An exact reproduction of the entries is needed. Keep all pictures out of it.

PROVIDED RECORDS
——

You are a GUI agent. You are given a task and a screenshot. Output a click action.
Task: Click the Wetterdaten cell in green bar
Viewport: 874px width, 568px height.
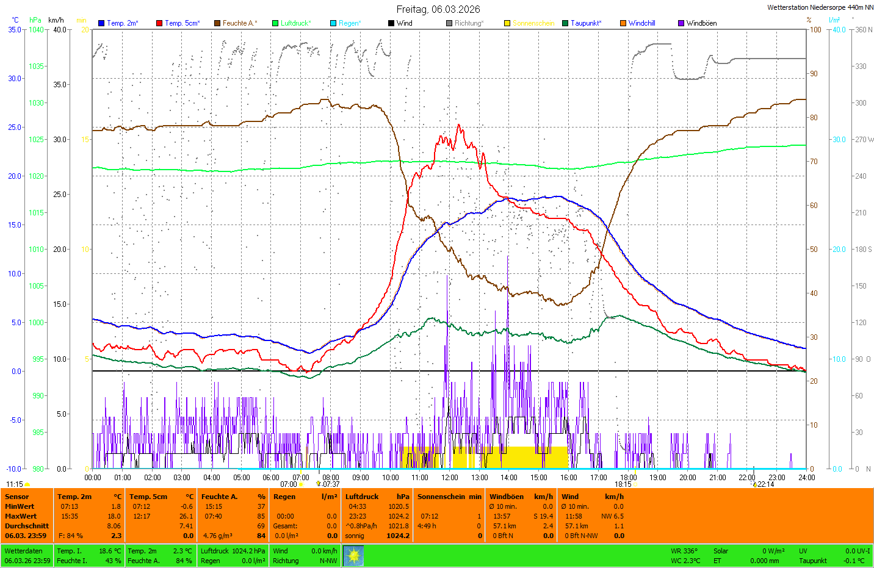[x=23, y=551]
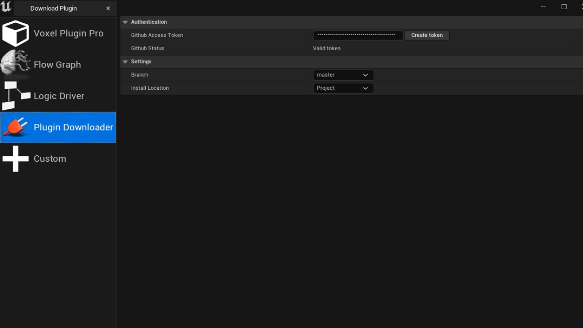Select the Install Location property label
Screen dimensions: 583x328
pyautogui.click(x=150, y=88)
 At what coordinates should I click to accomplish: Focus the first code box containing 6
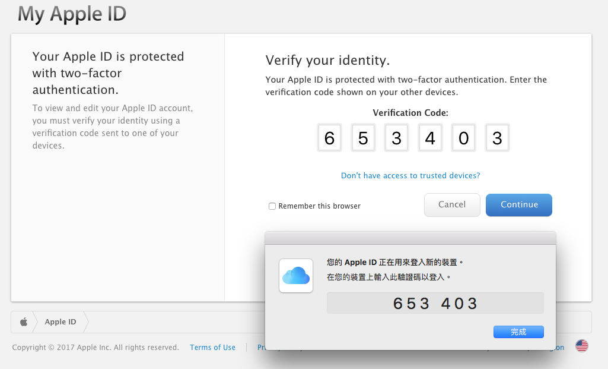pos(329,138)
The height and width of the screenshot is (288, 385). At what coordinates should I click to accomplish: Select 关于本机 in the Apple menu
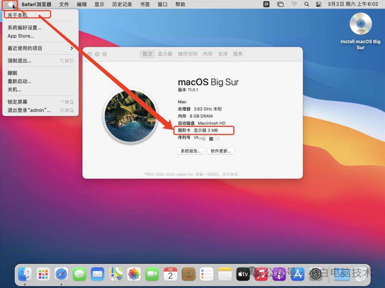click(17, 14)
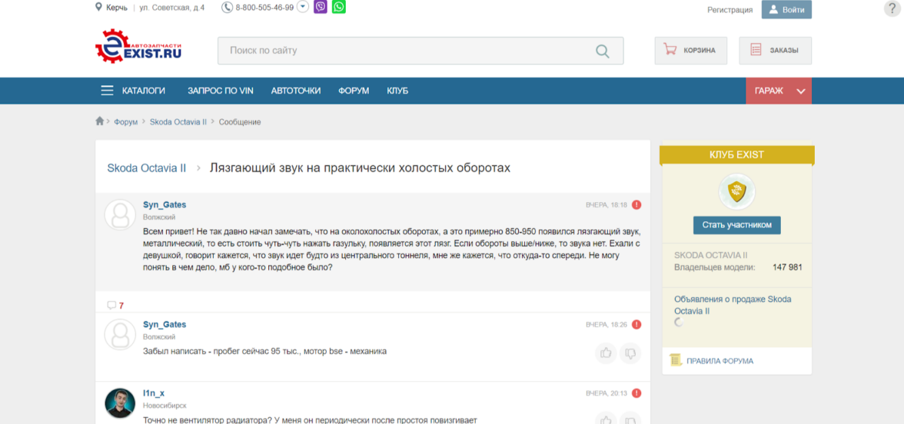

——

WRITTEN SOLUTION
You are a GUI agent. You are given a task and a screenshot. Output a click action.
Task: Click the Wetterdaten cell in green bar
Viewport: 874px width, 568px height.
[x=23, y=551]
Select the Install Location property label
Screen dimensions: 583x328
pyautogui.click(x=150, y=88)
 At what coordinates should I click to accomplish: Focus the first code box containing 6
pos(329,138)
The height and width of the screenshot is (288, 385). At what coordinates should I click to accomplish: Select 关于本机 in the Apple menu
click(17, 14)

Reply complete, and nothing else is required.